(Saved data entries)

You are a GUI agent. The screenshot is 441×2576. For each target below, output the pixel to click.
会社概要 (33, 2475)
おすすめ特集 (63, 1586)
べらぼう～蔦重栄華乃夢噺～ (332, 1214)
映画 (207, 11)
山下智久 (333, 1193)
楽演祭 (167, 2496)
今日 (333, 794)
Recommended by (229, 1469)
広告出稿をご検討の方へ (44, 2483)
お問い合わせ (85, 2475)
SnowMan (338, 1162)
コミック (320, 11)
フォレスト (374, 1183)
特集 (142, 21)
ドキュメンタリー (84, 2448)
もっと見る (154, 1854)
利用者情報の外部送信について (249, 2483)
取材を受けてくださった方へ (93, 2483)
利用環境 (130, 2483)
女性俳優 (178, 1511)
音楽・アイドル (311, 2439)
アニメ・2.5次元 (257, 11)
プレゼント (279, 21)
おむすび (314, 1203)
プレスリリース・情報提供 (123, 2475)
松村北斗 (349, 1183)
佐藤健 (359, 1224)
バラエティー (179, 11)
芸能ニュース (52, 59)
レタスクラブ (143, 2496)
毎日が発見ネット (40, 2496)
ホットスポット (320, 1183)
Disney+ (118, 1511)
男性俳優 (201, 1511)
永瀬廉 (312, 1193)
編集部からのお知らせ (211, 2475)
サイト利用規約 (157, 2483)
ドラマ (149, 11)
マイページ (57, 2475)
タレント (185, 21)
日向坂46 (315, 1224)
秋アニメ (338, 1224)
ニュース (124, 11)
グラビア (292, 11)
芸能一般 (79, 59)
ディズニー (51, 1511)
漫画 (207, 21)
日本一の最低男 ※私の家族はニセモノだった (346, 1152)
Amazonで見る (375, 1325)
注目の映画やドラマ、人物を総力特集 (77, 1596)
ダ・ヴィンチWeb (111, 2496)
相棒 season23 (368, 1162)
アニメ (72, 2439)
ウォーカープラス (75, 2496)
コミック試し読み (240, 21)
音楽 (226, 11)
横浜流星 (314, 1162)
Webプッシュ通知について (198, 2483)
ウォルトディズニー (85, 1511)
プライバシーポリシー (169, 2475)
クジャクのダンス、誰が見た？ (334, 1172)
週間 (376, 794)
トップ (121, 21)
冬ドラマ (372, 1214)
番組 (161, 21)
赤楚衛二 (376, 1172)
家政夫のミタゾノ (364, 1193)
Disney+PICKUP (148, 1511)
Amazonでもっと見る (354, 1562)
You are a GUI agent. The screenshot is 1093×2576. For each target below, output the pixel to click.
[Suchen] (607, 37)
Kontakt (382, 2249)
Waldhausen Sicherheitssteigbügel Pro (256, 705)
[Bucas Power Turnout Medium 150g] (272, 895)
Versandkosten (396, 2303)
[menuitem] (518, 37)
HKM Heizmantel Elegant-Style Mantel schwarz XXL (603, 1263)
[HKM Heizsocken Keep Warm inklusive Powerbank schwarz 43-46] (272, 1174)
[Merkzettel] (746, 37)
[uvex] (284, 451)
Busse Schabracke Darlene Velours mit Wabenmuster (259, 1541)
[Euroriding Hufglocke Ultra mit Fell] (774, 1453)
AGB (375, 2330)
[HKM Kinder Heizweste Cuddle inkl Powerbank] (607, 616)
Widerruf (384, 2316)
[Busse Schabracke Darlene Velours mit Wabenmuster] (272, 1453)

▶ PROBLEM
Please restate, word for word, the lines of the entries that run from the first line through the one holding "Disney+ (118, 1511)", and add nothing.

▶ EXERCISE RESPONSE
You are a GUI agent. The screenshot is 441×2576. For each target below, output the pixel to click.
会社概要 (33, 2475)
おすすめ特集 (63, 1586)
べらぼう～蔦重栄華乃夢噺～ (332, 1214)
映画 (207, 11)
山下智久 (333, 1193)
楽演祭 (167, 2496)
今日 (333, 794)
Recommended by (229, 1469)
広告出稿をご検討の方へ (44, 2483)
お問い合わせ (85, 2475)
SnowMan (338, 1162)
コミック (320, 11)
フォレスト (374, 1183)
特集 (142, 21)
ドキュメンタリー (84, 2448)
もっと見る (154, 1854)
利用者情報の外部送信について (249, 2483)
取材を受けてくださった方へ (93, 2483)
利用環境 (130, 2483)
女性俳優 (178, 1511)
音楽・アイドル (311, 2439)
アニメ・2.5次元 (257, 11)
プレゼント (279, 21)
おむすび (314, 1203)
プレスリリース・情報提供 (123, 2475)
松村北斗 (349, 1183)
佐藤健 (359, 1224)
バラエティー (179, 11)
芸能ニュース (52, 59)
レタスクラブ (143, 2496)
毎日が発見ネット (40, 2496)
ホットスポット (320, 1183)
Disney+ (118, 1511)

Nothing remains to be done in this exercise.